GOAL OF THE EXERCISE
Copy out the lines between the one containing "Where should I" and the end of the records, both included, omitting the pictures.

PROVIDED DATA
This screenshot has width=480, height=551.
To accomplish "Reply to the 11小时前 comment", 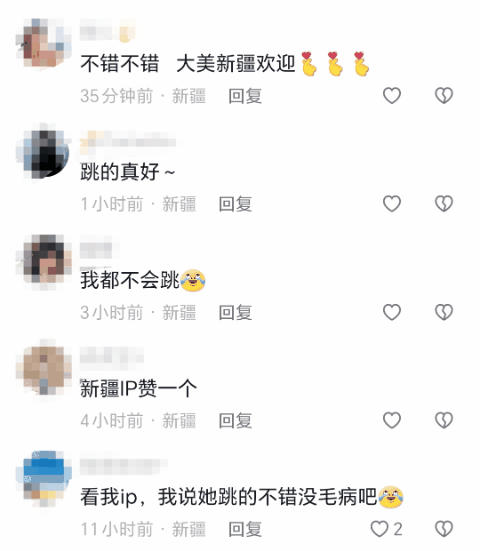I will pos(245,529).

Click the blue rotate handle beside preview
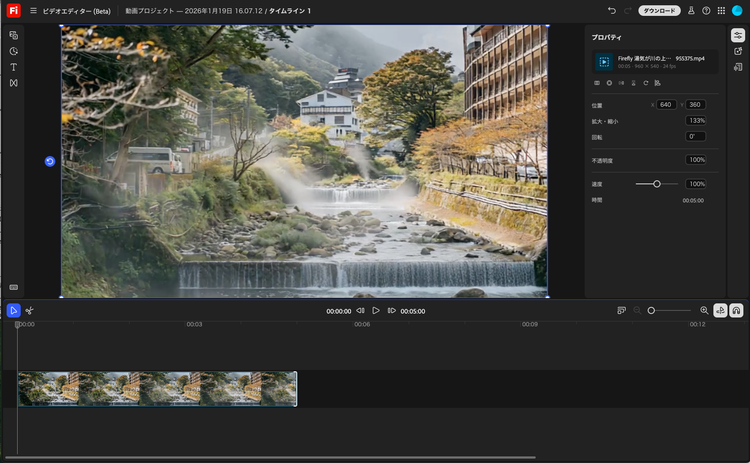(50, 161)
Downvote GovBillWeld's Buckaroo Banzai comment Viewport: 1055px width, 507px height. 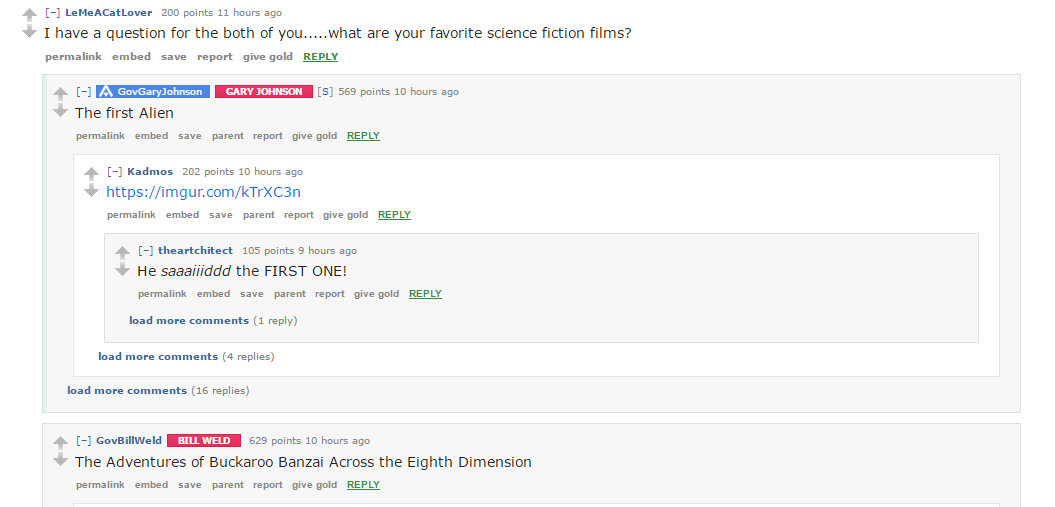tap(61, 459)
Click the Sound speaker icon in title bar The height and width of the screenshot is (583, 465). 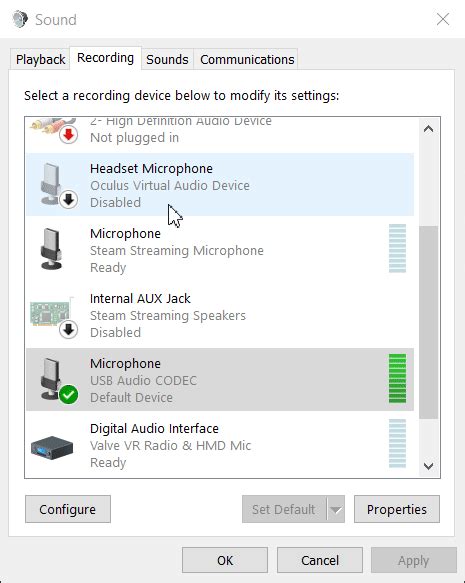(x=20, y=19)
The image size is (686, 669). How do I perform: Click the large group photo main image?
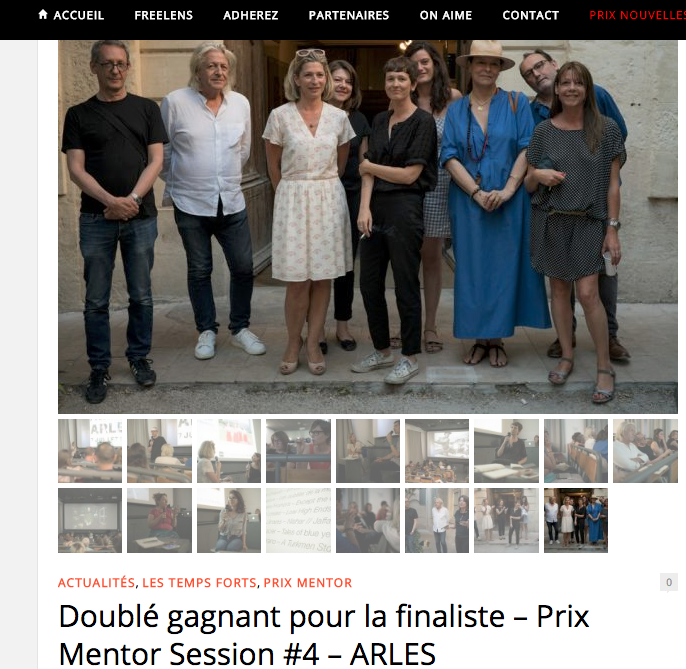[x=368, y=227]
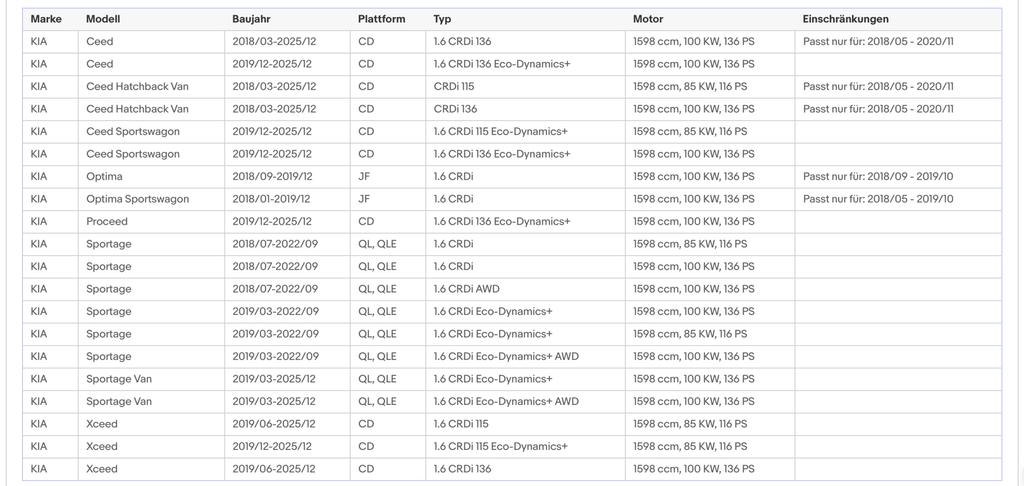Click restriction 'Passt nur für: 2018/05 - 2019/10'

[878, 199]
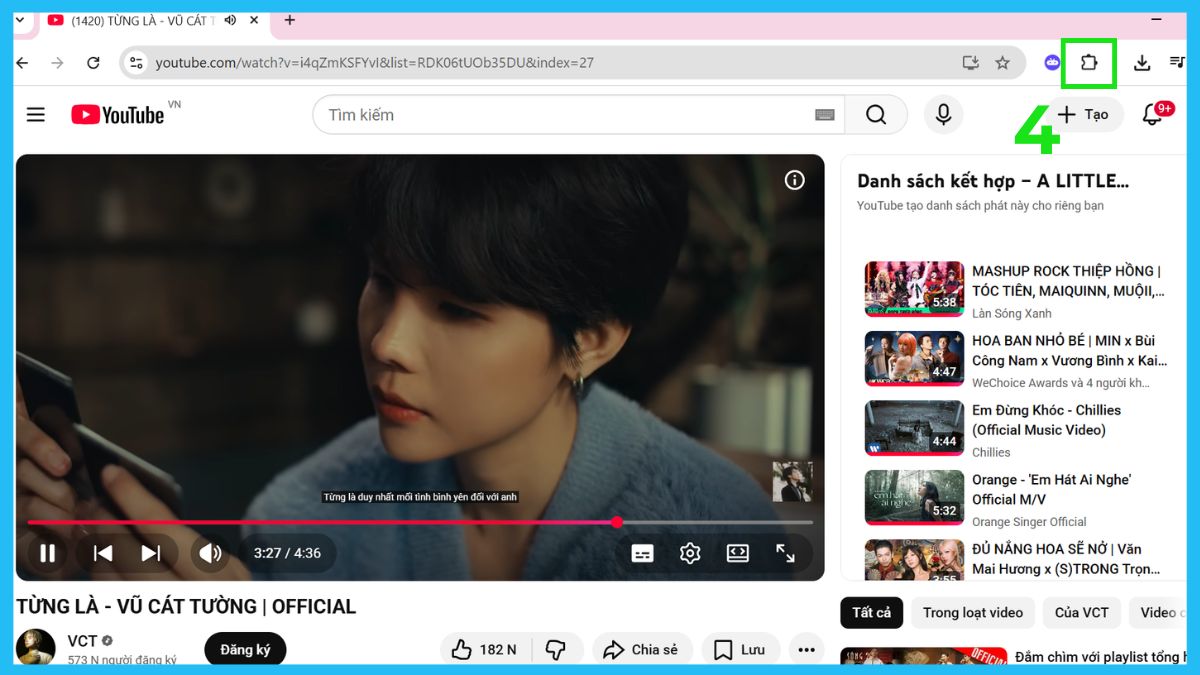Viewport: 1200px width, 675px height.
Task: Open the notifications bell
Action: coord(1153,115)
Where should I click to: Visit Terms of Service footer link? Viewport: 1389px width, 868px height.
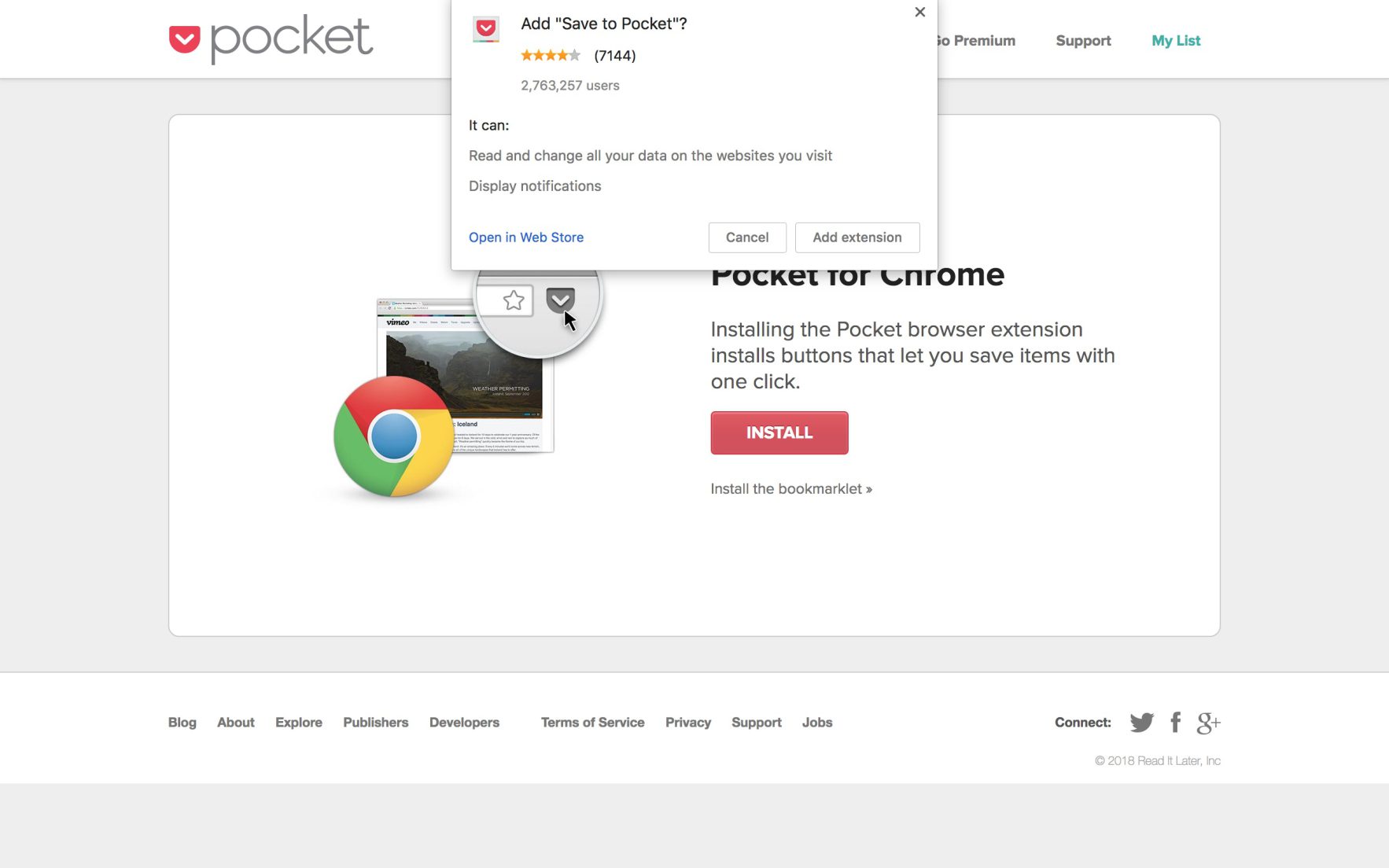592,723
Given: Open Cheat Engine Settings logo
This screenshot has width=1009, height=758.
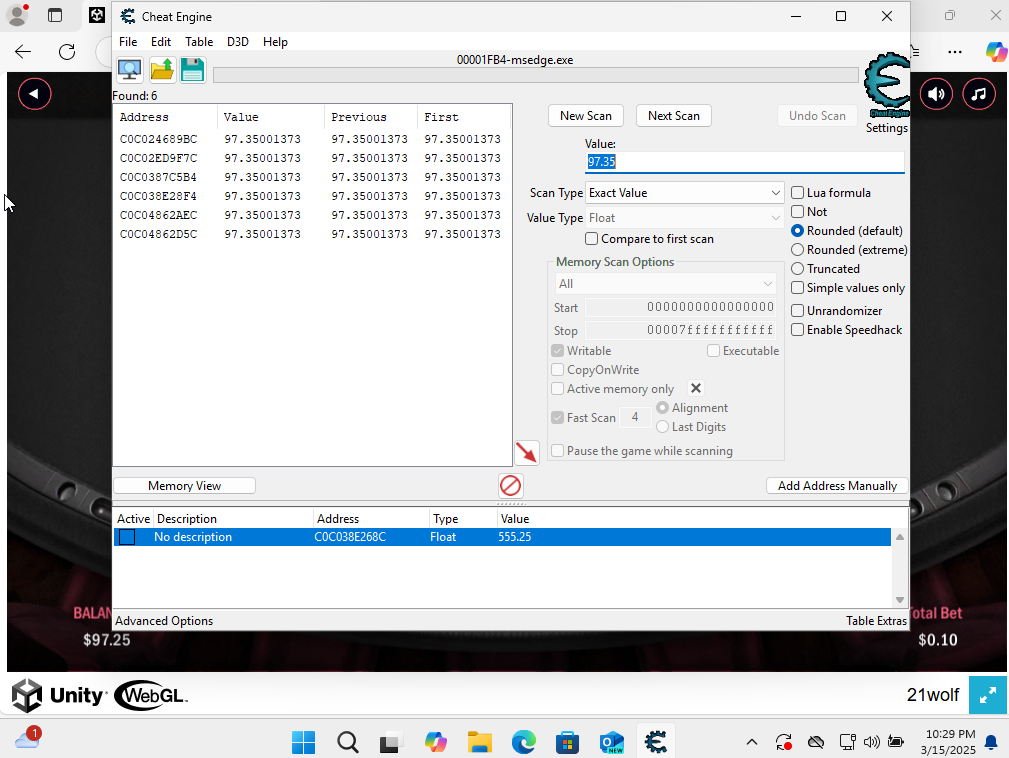Looking at the screenshot, I should (x=886, y=91).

EXERCISE OUTPUT
Where should I click to: Visit Terms of Service footer link? Viewport: 1389px width, 868px height.
592,723
Given: Open Cheat Engine Settings logo
This screenshot has width=1009, height=758.
Looking at the screenshot, I should (x=886, y=91).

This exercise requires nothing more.